Pentagon Puts Off Missile Defense Testing, Citing ABM Treaty

Wade Boese

Secretary of Defense Donald Rumsfeld announced October 25 that the Pentagon had decided against carrying out October and November missile defense testing activities that he said could be viewed as violating the Anti-Ballistic Missile (ABM) Treaty.

According to Rumsfeld, the Pentagon “decided not to go forward” with plans to use Aegis ship-based radars to track the target and interceptor in an October 24 test of the midcourse strategic missile defense system or to track a rocket being used to launch a satellite November 14. The secretary said a plan to use a radar at Vandenberg Air Force Base in California to track the target missile in the October 24 intercept test had also been dropped.

The ABM Treaty bans development, testing, and deployment of sea-based components and systems for strategic ballistic missile defenses. The same prohibitions apply to air-, space-, and mobile land-based systems as well. The accord also limits radars that can be used in testing strategic defenses to those that have been solely designated for such a role, which the California-based radar is not.

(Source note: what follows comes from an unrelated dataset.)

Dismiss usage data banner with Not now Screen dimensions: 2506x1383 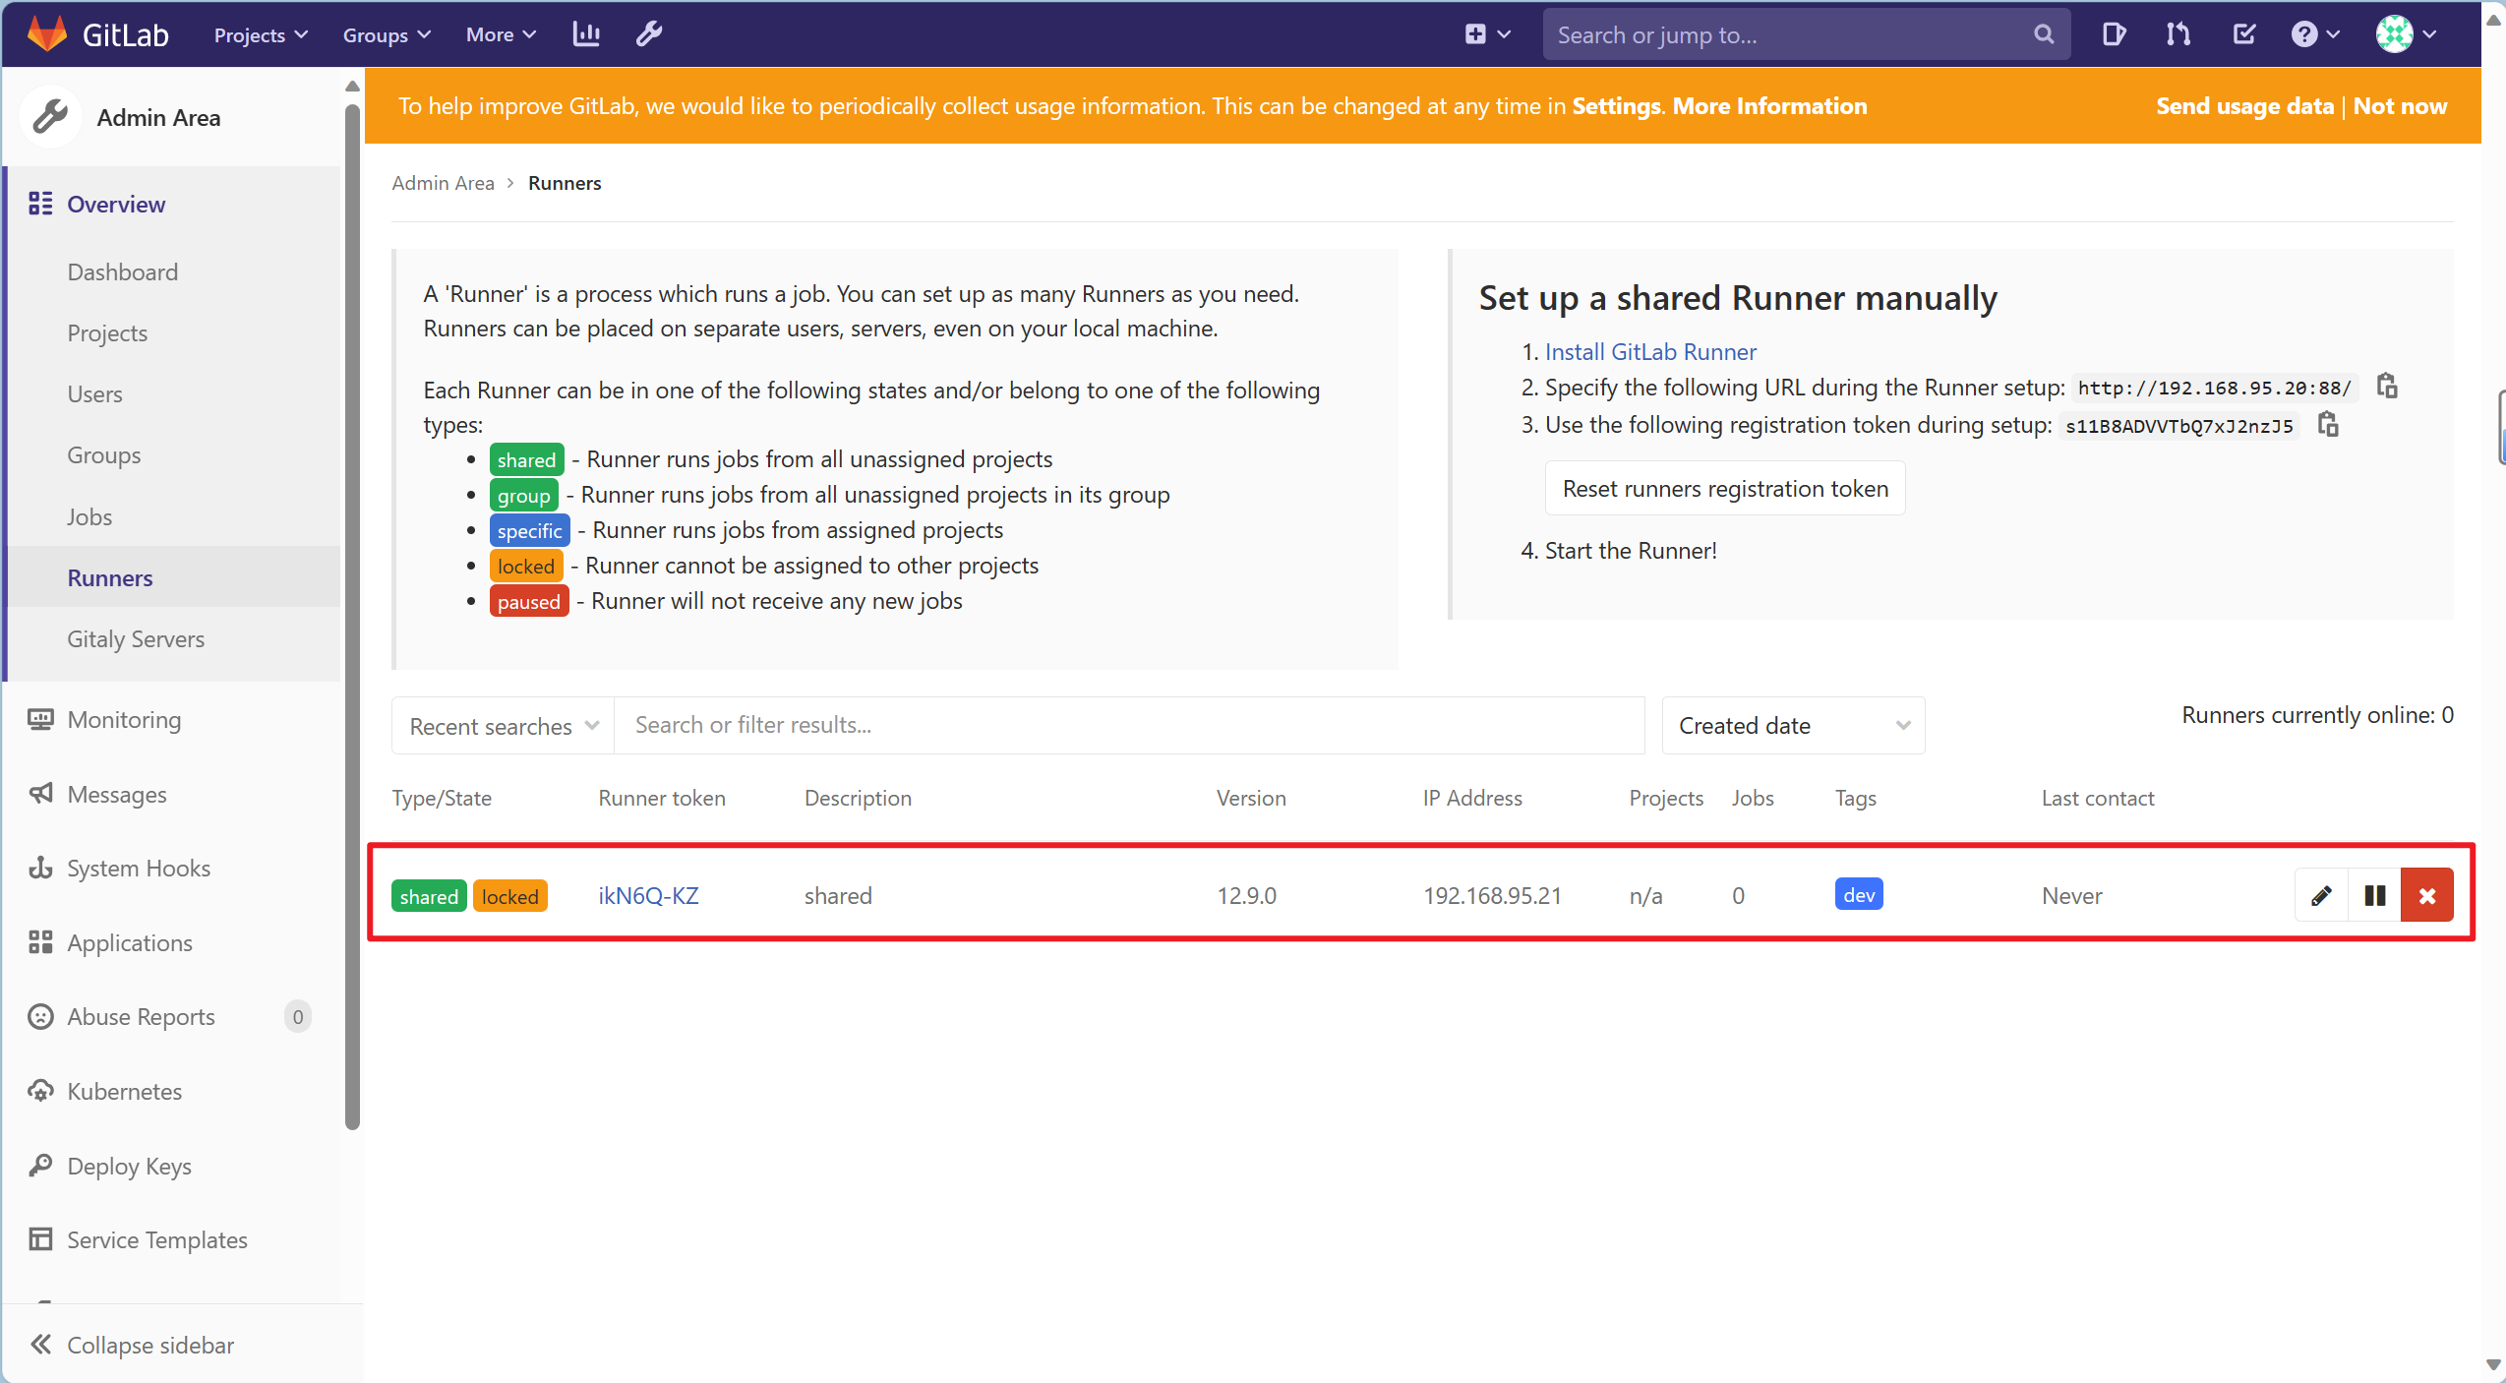(x=2400, y=105)
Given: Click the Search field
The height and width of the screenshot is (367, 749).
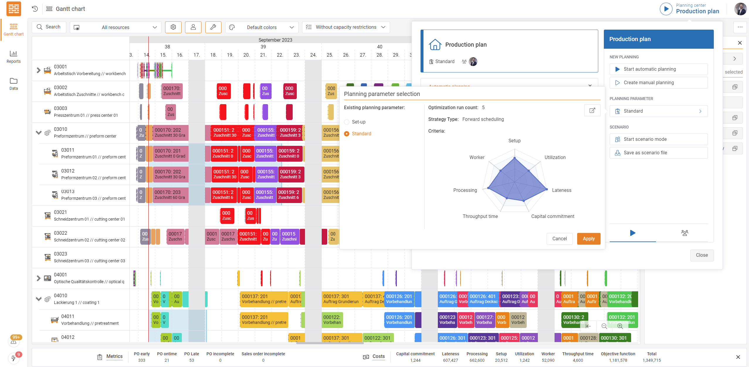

The intercept test and the satellite launch will still take place; they will simply be conducted without inclusion of the ship-based and California-based radars, which were added to the test program sometime after the main tests had been scheduled. It is uncertain when Pentagon planners requested using the radars to track targets—Pentagon and White House spokespersons either did not respond to inquiries or said that they did not know.

It is also unclear why Rumsfeld announced the delay of the October 24 test the day after it was supposed to have taken place—particularly since the Pentagon had already announced a few weeks earlier that the October 24 intercept would not take place until late November or early December. That delay had been caused by pre-test inspections and preparations, not anything treaty-related, according to a spokesman for the Ballistic Missile Defense Organization (BMDO), which oversees U.S. missile defense programs.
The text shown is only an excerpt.